Tasarım şeması:1- Kapalı mekanlar : Revaklı bir avlunun iç ve dış çeperine yapışan kültürel ve sosyal birimlerden oluşur. Çok amaçlı salon avlunun iç çeperinde, köşede, avluya hakim bir konumda yerleşmiştir. Salona yapı içinden iç sokakla ve yapı dışından bağımsız bir girişle erişim sağlanmıştır. Böylece tasarımın ana öğesi olan salon, günün farklı saatlerinde, diğer işlevleri etkilemeden kullanılabilme esnekliği kazanmıştır. İç sokak bir omurga olarak kullanılmıştır. ”Omurga” nın dış çeperine yönetim birimi, sanatsal ve kültürel üretim birimleri ve ortak alanlar ”parçalı yapı kütleleri” şeklinde dizilmiştir. Kahve revaklı avlunun dış köşesinde denizle görsel ilişki kuracak şekilde konumlanmıştır.2- Açık mekanlar: Avlu üç bölümden oluşmuştur. Bu bölümler birbirleriyle etkileşim içindedir. ”Ön avlu” yapının ana girişinde yer alır. Kullanıcıları kapalı ve açık mekanlara pergola sistemleri ve ağaçlarla yönlendirir. ”Amfitiyatro avlusu” oluşturulan meydanın köşesinde yer alır, kullanıcıların toplanma, dinlenme, açık hava gösterileri gereksinimlerini karşılar. Ağaçlar sahne etrafında dizilerek sınırlandırılmış bir pozitif alan yaratır.”Açık Etkinlik avlusu” ağaçların gölgesinde kermes, açık sergi alanı, açık hava düğünü, yemekli toplantıların yapılacağı yazlık bir alan olarak tasarlanmıştır.

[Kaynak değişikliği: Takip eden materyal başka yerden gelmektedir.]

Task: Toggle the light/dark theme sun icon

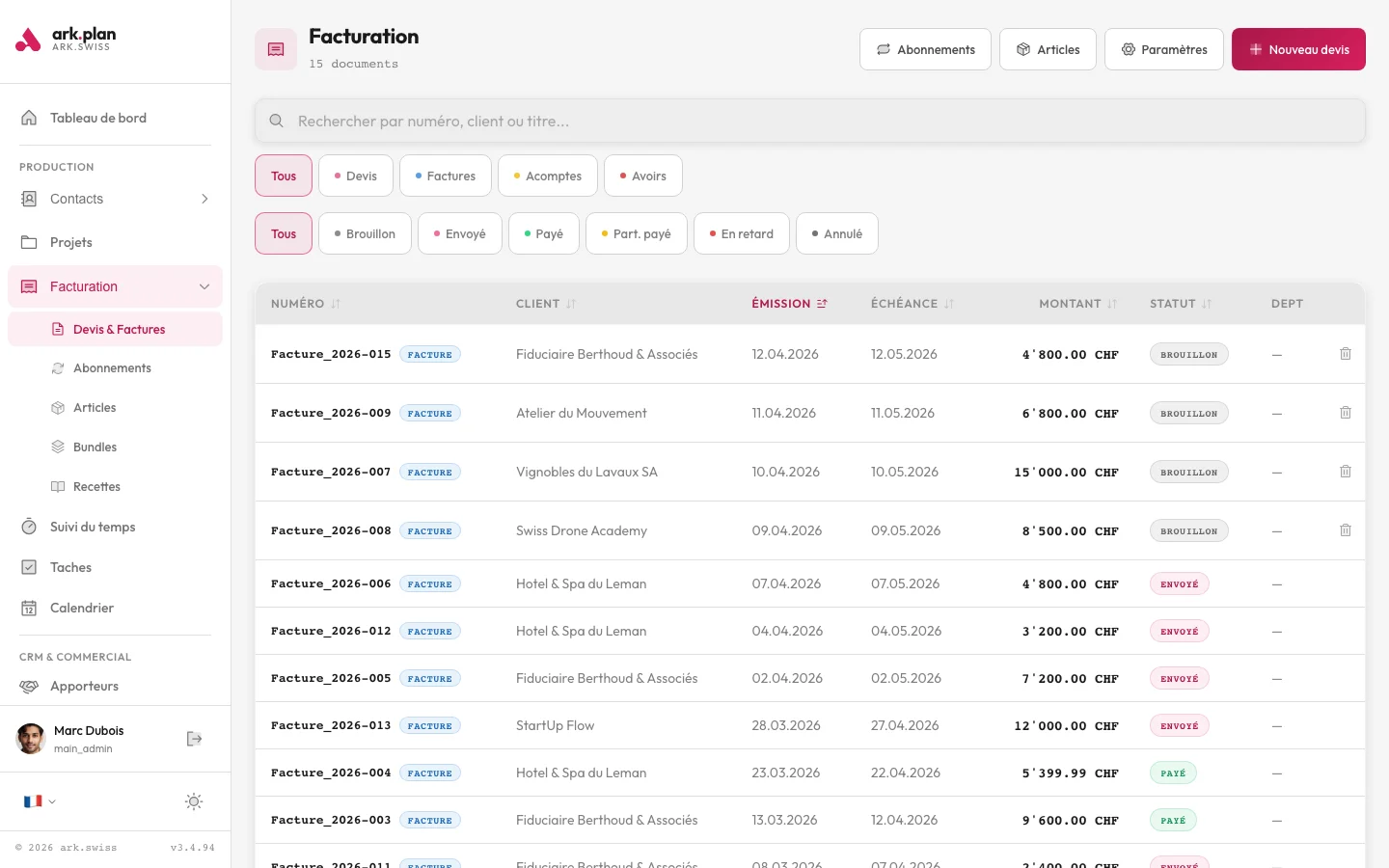Action: tap(194, 801)
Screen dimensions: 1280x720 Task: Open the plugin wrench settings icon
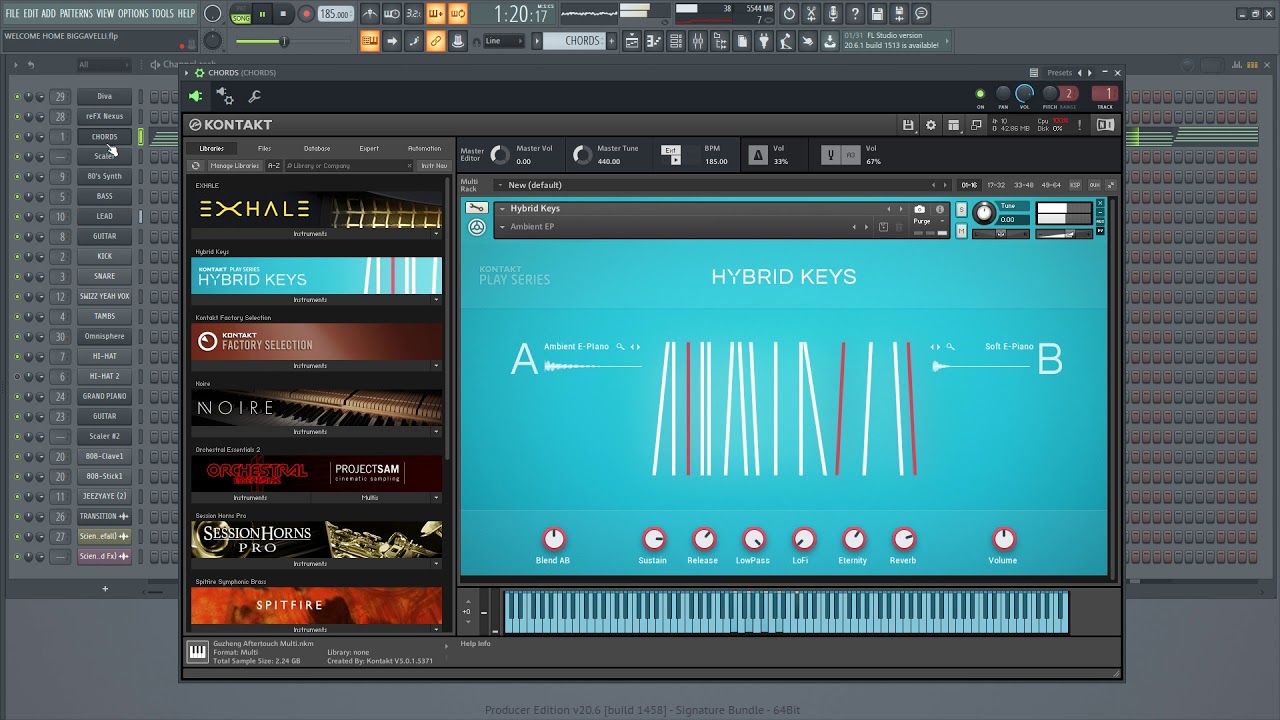(254, 97)
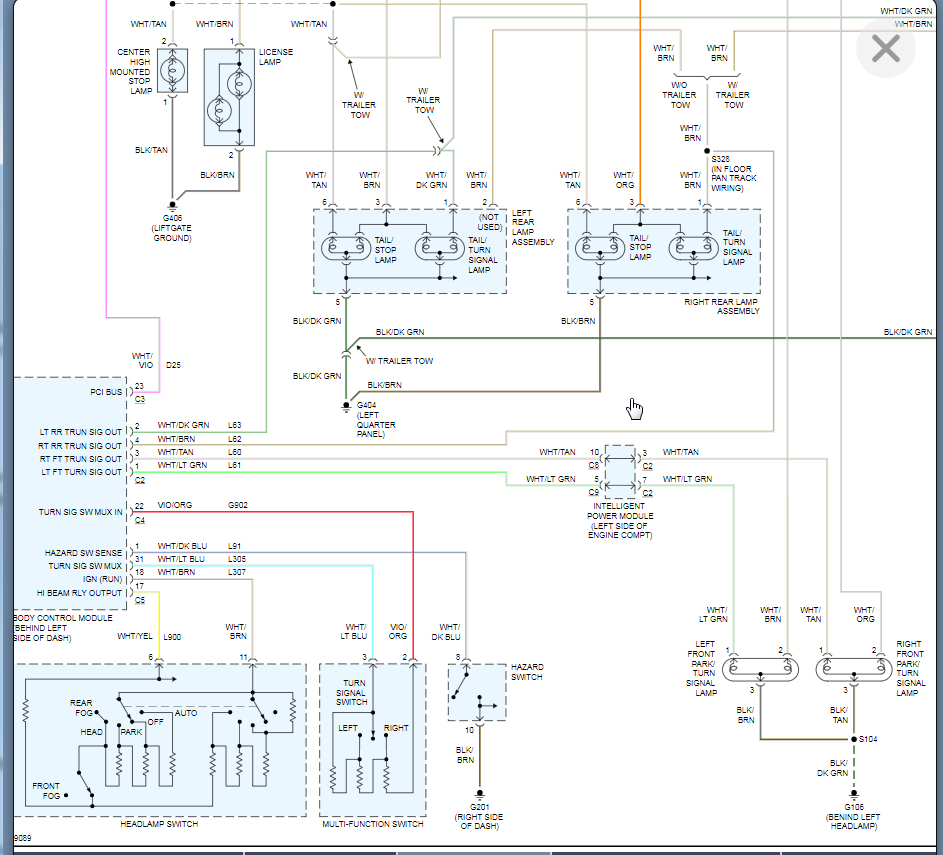943x855 pixels.
Task: Click the Right Rear Lamp Assembly box
Action: (664, 251)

Bina strüktürü ve malzemesi:Bina taşıyıcı sistemi betonarme karkas sistem seçilmiştir. Çok amaçlı salon çatısı geleneksel Anadolu mimarisi motiflerinden Bektaşi çatının taşıyıcı sistem prensiplerine uygun olarak tasarlanmıştır. Bina çatısı yeşil çatı olarak planlanmıştır. Bina cephesinde de yeşil bitkisel ögeler kullanılarak ekolojik bir tasarım yaklaşımı seçilmiştir. İstenmeyen çevresel etkileri (güneş radyasyonu, hava kirliliği vb) minimize etmek için günümüzde kullanımı yaygınlaşan çevreci tasarım anlayışı ön plana çıkarılmıştır.